7:30am-1pm – School! Today is a great day at school. My kids all listen relatively well, I finish all of my material before time runs out, and I think almost everyone seemed to understand today’s lessons! SUCCESS! I thought you might like a little run-down of my school responsibilities, so here it goes. I teach English as a second language at a rural satalite school of the main highschool in São Filipe, Fogo’s capital. My small, adorable school is attended by only 7th and 8th graders (highschool begins in 7th grade in Cape Verde), and after 8th grade, students must travel to the island’s capital to complete their schooling (this is sadly very expensive, so many students do not continue past 8th grade, but that deserves a post all its own). There are 3 turmas (classes) of 7th graders, and two of 8th graders who come from numerous surrounding zones. Some walk over an hour each way to school, others live across the street, and still others live so far that they must pay for a car to bring them from their zones-making each class a diverse group of students with very different educational backgrounds. I am the only English teacher at my school, and I work alongside five other Cape Verdean teachers. Students at my school do not have English textbooks, a library, or many other resources that students in America may take for granted. Therefore, whatever I write on the board IS the textbook, adding a great deal of responsibility to my lesson planning and delivery of the curriculum. I have to get creative as far as material development since all that is available is a blackboard and chalk. So far I have made grammar posters out of empty rice sacks, used recycled cereal boxes to make BINGO cards with beans as the markers,  and countless other teaching resources from scratch.  Our school is very lucky to have internet (when it is working and there is electricity) as most people in the area do not, but at the same time, we are in need of more desks, windows, and lights in our classrooms (during the rainy season, the classrooms flood and it is too dark for the students to see the board, so we have many a chuva day (rain day) when school is canceled).  I also teach two classes of 6th graders (bringing my total number of students to 250)  at a primary school up the hill from my house two days a week. The primary school is quant and lively and teaching this younger, eager to learn group is always a pleasure.

● ● ● ● ● ● ●

◆ **TASKS AND EXERCISES**:
1. Answer these questions from the passage on teaching in Cape Verde:
(a) Which grades attend the rural satellite school?
(b) What were the grammar posters made from?
(c) What is the total number of students the teacher has?
2. Edit the rows from the line with "Go to 成衣 category" through the last row, replacing "progress indicator" with "progress bar" and leaving all else unchanged. Give only those lines.

Rows for locating described items

● ● ● ● ● ● ●

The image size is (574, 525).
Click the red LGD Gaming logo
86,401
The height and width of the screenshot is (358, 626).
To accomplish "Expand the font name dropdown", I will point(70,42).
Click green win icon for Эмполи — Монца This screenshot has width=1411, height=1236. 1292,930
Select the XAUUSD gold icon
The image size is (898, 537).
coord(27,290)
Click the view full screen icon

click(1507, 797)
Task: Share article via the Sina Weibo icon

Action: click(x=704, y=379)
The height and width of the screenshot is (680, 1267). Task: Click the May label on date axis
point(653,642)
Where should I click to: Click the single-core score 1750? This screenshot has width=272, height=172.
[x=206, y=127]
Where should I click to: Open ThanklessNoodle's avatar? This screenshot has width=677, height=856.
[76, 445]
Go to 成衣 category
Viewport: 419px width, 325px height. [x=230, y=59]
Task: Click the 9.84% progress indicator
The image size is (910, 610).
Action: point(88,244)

● ● ● ● ● ● ●

◆ **ANSWERS FOR THE EXERCISE**:
1.
(a) Only 7th and 8th graders.
(b) Empty rice sacks.
(c) 250.

2.
Go to 成衣 category
Viewport: 419px width, 325px height. [x=230, y=59]
Task: Click the 9.84% progress bar
The image size is (910, 610).
Action: point(88,244)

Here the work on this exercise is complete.